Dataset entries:
++++++++++++++++++++

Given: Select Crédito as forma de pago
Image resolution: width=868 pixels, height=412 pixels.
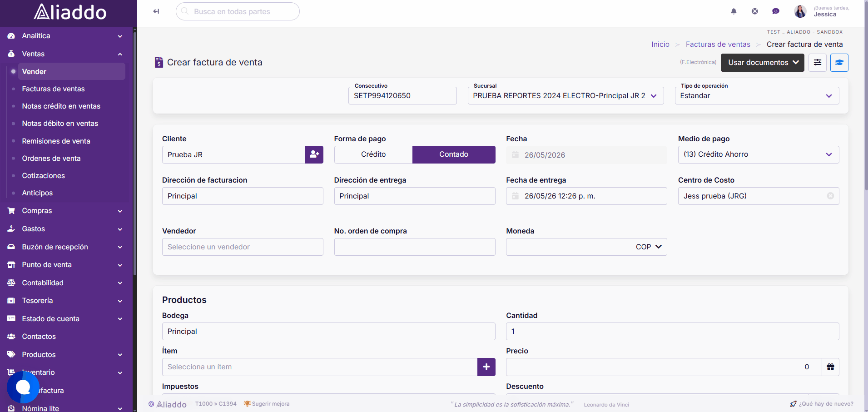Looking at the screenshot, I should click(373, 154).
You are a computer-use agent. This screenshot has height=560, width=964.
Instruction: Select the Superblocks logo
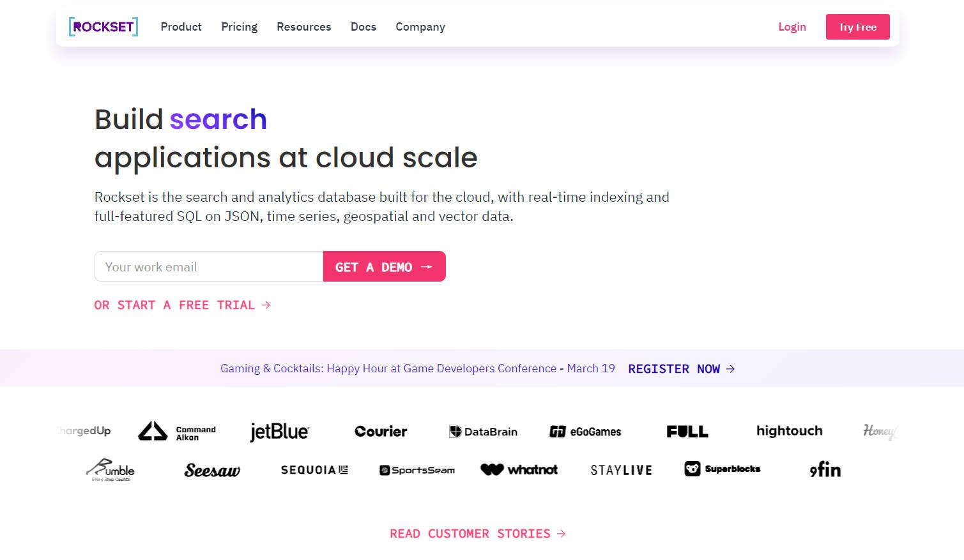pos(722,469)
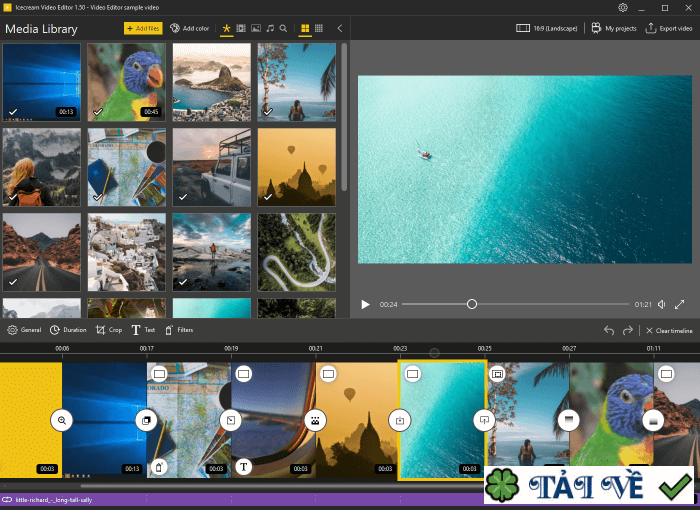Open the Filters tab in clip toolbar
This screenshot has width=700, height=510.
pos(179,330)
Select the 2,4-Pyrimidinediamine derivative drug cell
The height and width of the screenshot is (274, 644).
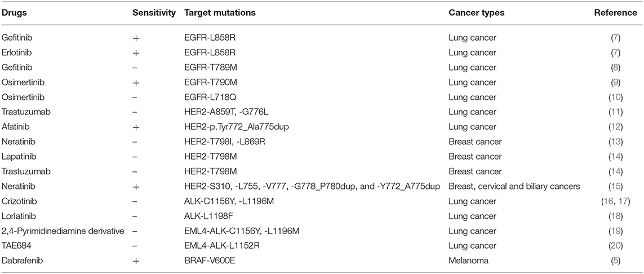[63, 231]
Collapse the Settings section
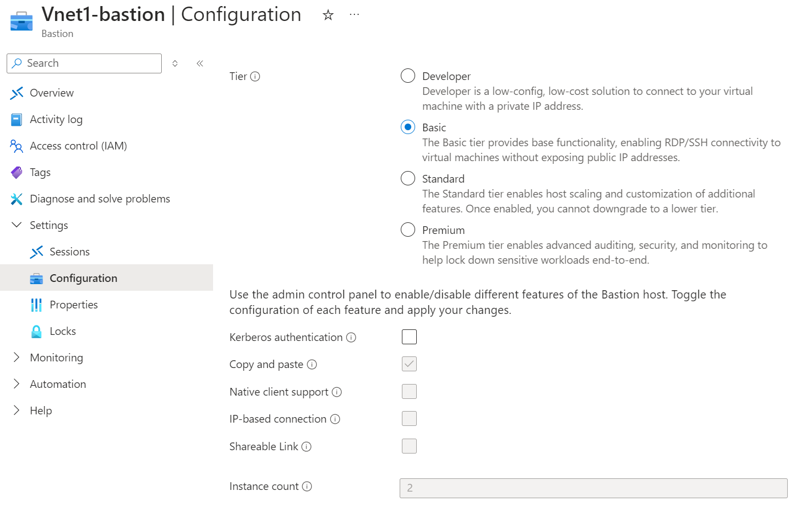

++++++++++++++++++++

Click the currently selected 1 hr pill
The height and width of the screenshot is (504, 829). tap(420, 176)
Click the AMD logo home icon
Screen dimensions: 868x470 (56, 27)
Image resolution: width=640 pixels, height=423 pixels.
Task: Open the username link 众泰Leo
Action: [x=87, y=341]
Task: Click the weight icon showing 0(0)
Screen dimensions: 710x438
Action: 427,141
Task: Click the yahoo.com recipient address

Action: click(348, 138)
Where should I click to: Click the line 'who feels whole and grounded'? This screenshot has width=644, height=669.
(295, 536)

++++++++++++++++++++

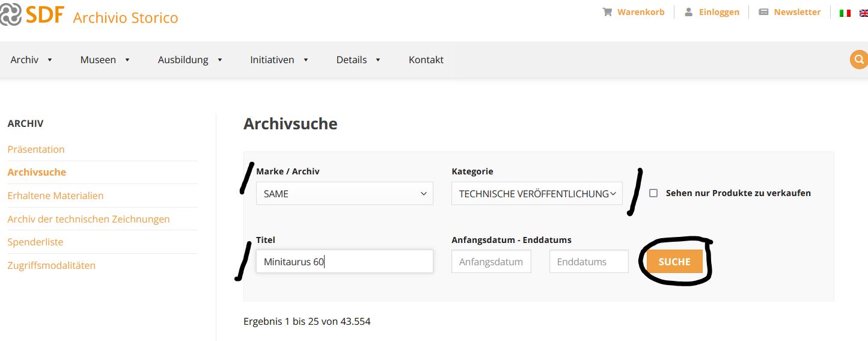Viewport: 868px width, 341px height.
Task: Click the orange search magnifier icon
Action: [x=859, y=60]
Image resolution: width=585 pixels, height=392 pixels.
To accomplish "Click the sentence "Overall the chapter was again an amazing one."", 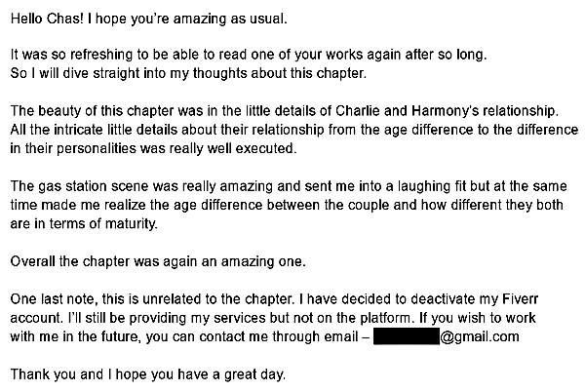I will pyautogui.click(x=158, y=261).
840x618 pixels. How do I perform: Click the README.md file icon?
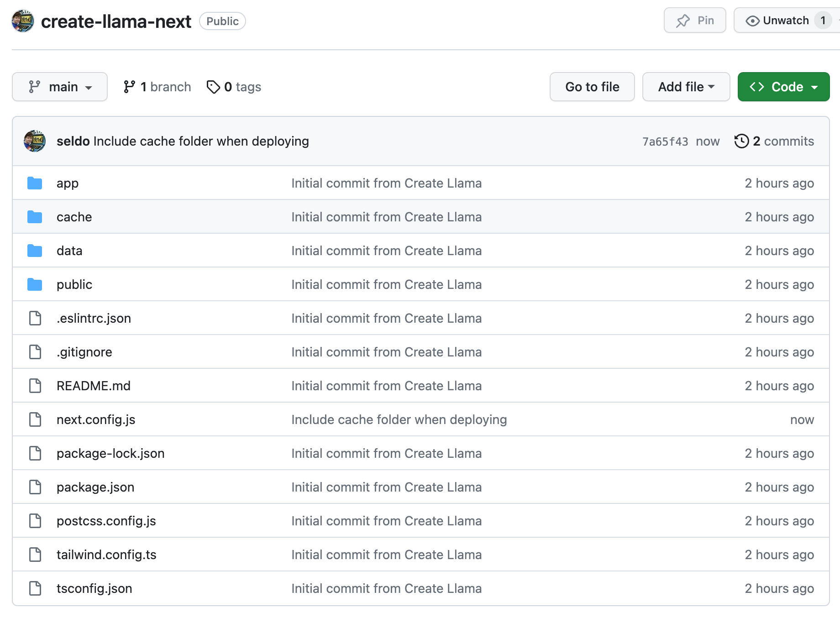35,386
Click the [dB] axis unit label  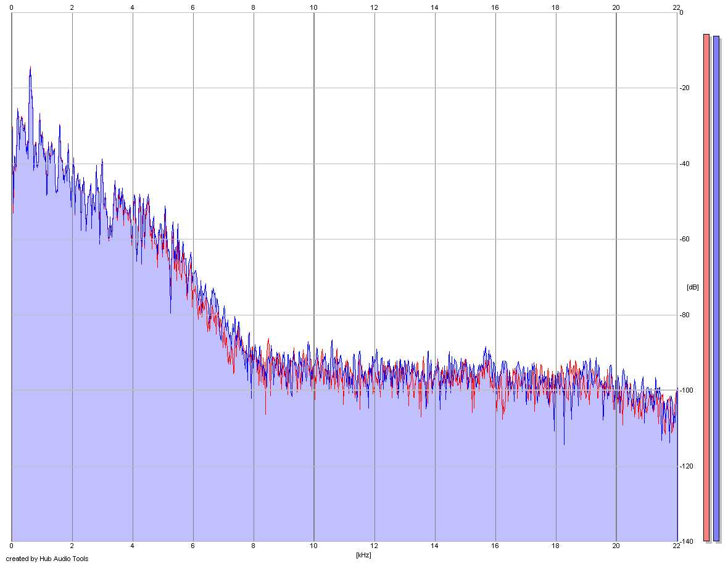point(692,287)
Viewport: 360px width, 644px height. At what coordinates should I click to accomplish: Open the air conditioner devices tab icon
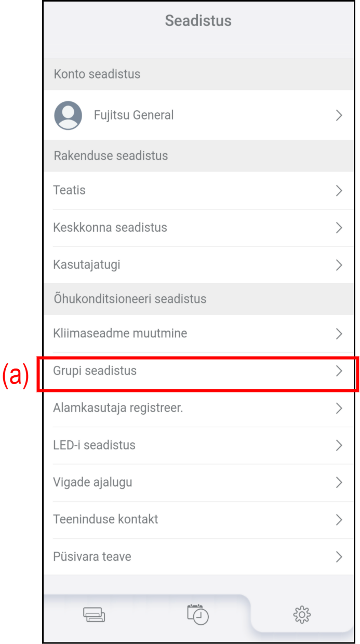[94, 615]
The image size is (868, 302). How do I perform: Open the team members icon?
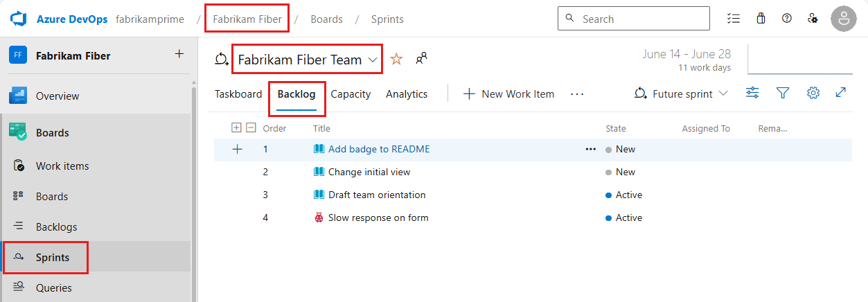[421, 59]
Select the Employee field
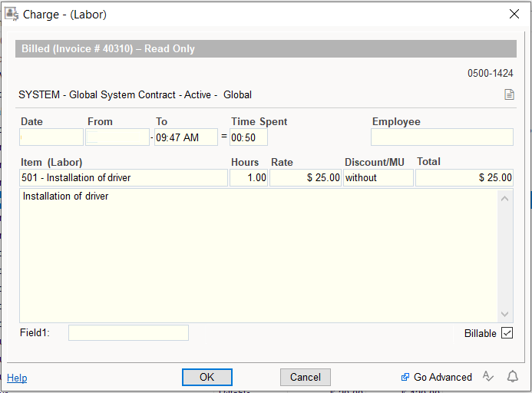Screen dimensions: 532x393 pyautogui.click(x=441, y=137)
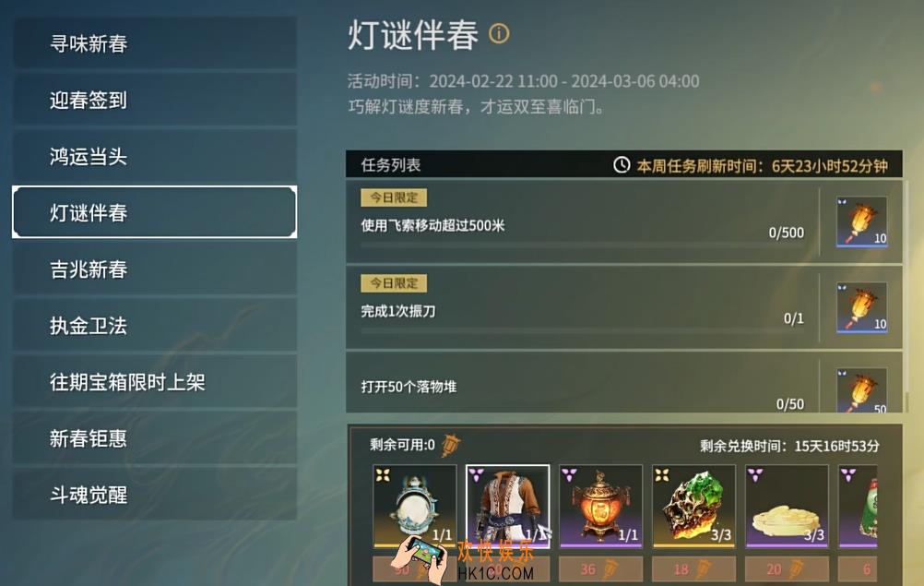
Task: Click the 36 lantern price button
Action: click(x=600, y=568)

++++++++++++++++++++

• Your goal
Going by the data above, the answer is exactly the lines from the one holding "Given: Select Crédito as forma de pago" to the one holding "You are a computer-use", both kept, with the pictures left out.

• Finished task
Given: Select Crédito as forma de pago
Image resolution: width=868 pixels, height=412 pixels.
Looking at the screenshot, I should click(373, 154).
You are a computer-use agent. This screenshot has height=560, width=964.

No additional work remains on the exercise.